O arquivo do Jardim Botânico ainda não foi todo digitalizado nem está ainda todo online. “Estamos a falar de milhares de imagens em várias línguas”, descreve o director. A maioria está em português, mas, entre os 1100 correspondentes espalhados pelo mundo que escreviam a responsáveis do Jardim Botânico de Coimbra, encontram-se também cartas noutros idiomas, como espanhol, francês, italiano, alemão e inglês.
Para já, está disponível o intervalo entre 1870 e 1928 e Portugal não é o único território representado. Muitas das cartas “vinham das ex-colónias, seguindo depois para outros centros de conhecimento europeus”, explica António Gouveia. Portugal acabava por servir de porta de entrada na Europa. A partir de determinado ponto no século XVIII, a diversidade começou a ser tal que exigia especialização em determinadas áreas. Por exemplo, para saber mais sobre uma planta da família dos malmequeres, os botânicos “escreviam a O. Hoffman, em Berlim”, para que ele a analisasse. “As cartas mostram essas dinâmicas de produção de conhecimento botânico”, afirma António Gouveia.
Os registos não são apenas manuscritos. Algumas das cartas são acompanhadas por desenhos ou mesmo material biológico, como são exemplos os fetos encaminhados por Estácio da Veiga, em 1886, a Júlio Henriques, para que ele confirmasse a sua identificação. Há também um remetente de Viseu que, em 1895, encaminhou uma lasca de castanheiro, retirada de um quadro (não identificado) de Grão Vasco, fazendo menção às dificuldades pelas quais passou para a obter.
Com este projecto, desenvolvido na Cátedra UNESCO em Biodiversidade e Conservação para o Desenvolvimento Sustentável, o Jardim Botânico pretende reunir informação sobre espécies referidas na correspondência que existia não apenas entre cientistas formais, mas também “entre vários naturalistas amadores em vários pontos do país e do mundo”, menciona António Gouveia. Esses dados podem ser importantes para “definir planos de conservação de espécies” na actualidade.
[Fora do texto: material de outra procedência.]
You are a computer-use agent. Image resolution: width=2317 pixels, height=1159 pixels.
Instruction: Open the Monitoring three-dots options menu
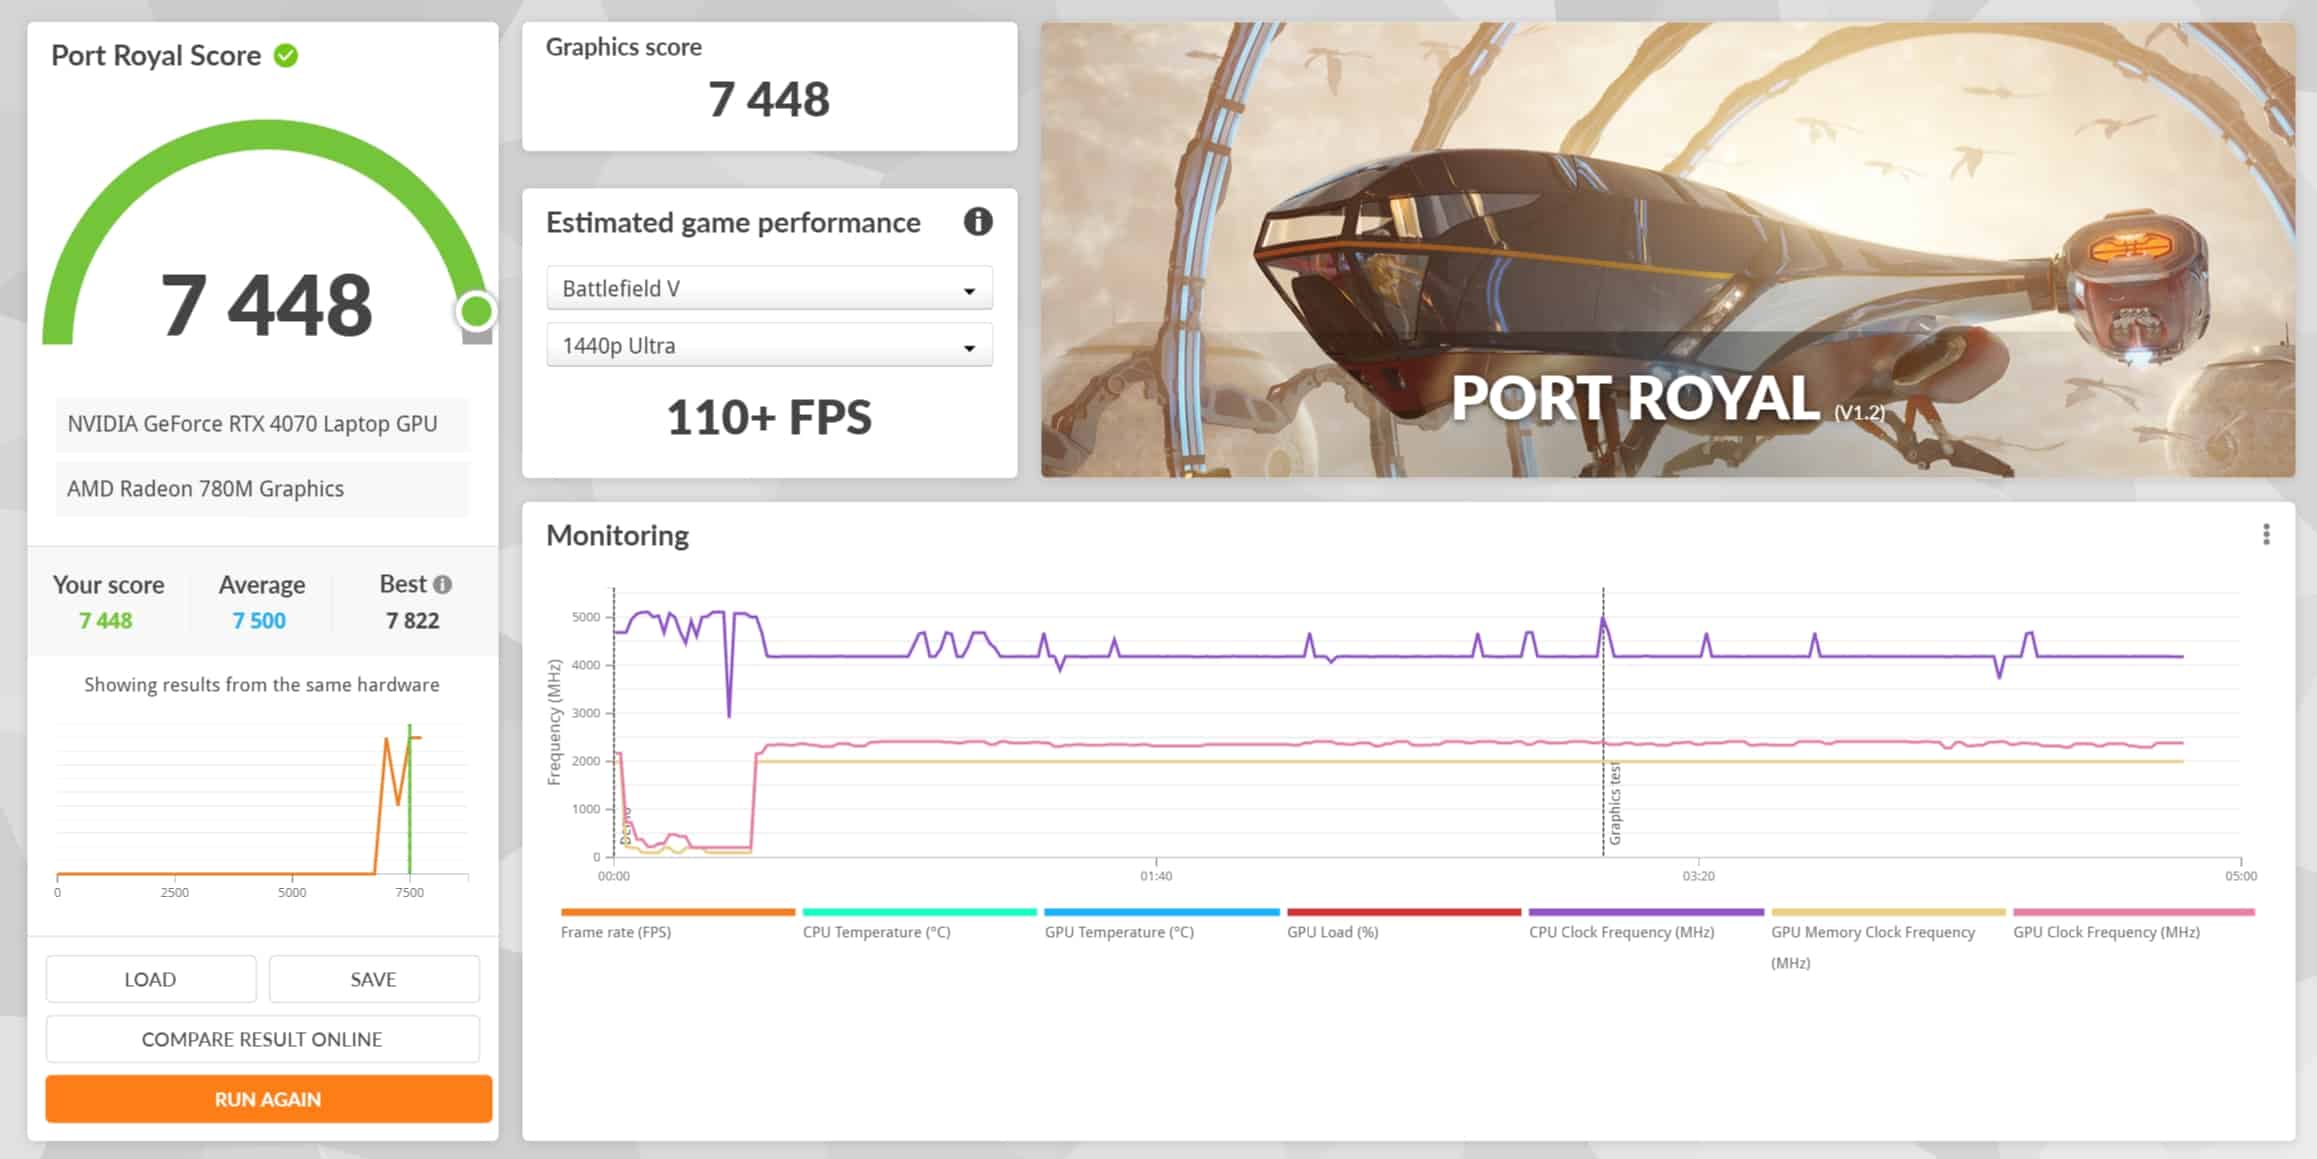coord(2266,535)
Para além de dar uma ideia do habitat das espécies e do clima da época, os documentos ajudam igualmente a contextualizar exemplares de herbários ou de espécies mais antigas do jardim. Tratando-se de correspondência entre pessoas conhecidas, há também nelas pequenos dramas, a vida quotidiana, episódios pessoais. O número de documentos do projecto Cartas da Natureza vai continuar a aumentar.